▸ **PAGE TEXT**:
___

Mohammad lowered his rifle telling the man he would not call the police but asked him to promise never to rob anyone ever again. The man agreed and Mohammad handed the man $40 and a loaf of bread. He left the counter to get more food for the man but when he returned the man was gone with the cash and bread.

Six months later, Mohammad received a letter with no return address. Inside there was a $50 bill and this note: “At the time I had no money, no food on my table, no job and nothing for my family. I know that it was wrong, but I had no choice. I needed to feed my family. When you had that gun to my head I was 100 percent certain that I was going to die. Now I have a new child and a good job making good money, staying out of trouble and taking care of my family. You gave me $40. Thank you for sparing my life. Because of that, you changed my life.”

After reading that letter, Mohammad described his feelings: “I am very happy that somebody got to change his life. When you do good things for somebody, it comes back to you. I gave him $40 and he sent me back $50. It was a good investment.”

Compassion is indeed a good investment. The Dalai Lama says: “If you want others to be happy, practice compassion. If you want to be happy, practice compassion.” Though it seems that the world is filled with cruelty and unkindness, there are many, many exceptions. All over the planet and in every community there are countless women and men who daily live out kindness and compassion. You can be one of them.

Here are the seven habits of highly compassionate people:

1. Highly compassionate people take action. Sometimes it’s a lot, sometimes it’s a little. Either way, whenever they see a need they respond, doing whatever they can. They don’t turn away. Abraham Lincoln was well known and, consequently, highly respected for his compassion. As the Civil War raged on, he was besieged with requests for pardons from young men who were sentenced to death for desertion. Such appeals were accompanied by several testimonial letters from family, friends and leading figures. One day Lincoln received an appeal for a pardon, but it was unusual in that it arrived without a single letter of support for the prisoner. Surprised by this, Lincoln investigated and tracked down an officer who knew the man and his situation. The officer explained to Lincoln that this soldier did not have a single friend and that this entire family were killed in the war. Lincoln wrestled with his decision all night. He knew that pardoning the man would bring him the wrath of his generals who felt it would send the wrong message to other troops and would undermine military discipline. By morning Lincoln’s decision was made. He asked that a letter of pardon be drafted telling his aides that the testimony of a friend helped Lincoln issue the pardon. When the president was reminded that the request came with no supportive correspondence from any friend, Lincoln said: “I will be his friend.” He then signed the letter of pardon.

___

▸ **STORED DATA**:
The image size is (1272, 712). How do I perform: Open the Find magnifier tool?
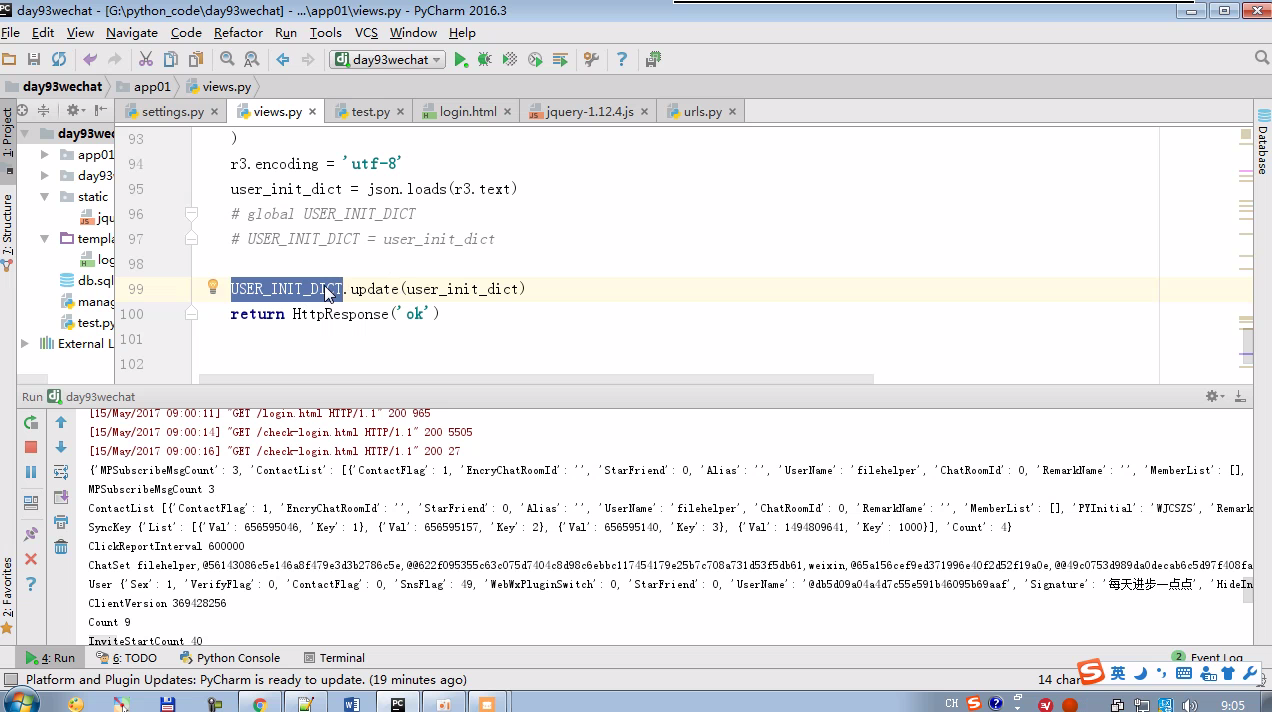coord(227,60)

___

In the text on compassion, what was inside the letter Mohammad received with no return address?

A $50 bill and a note.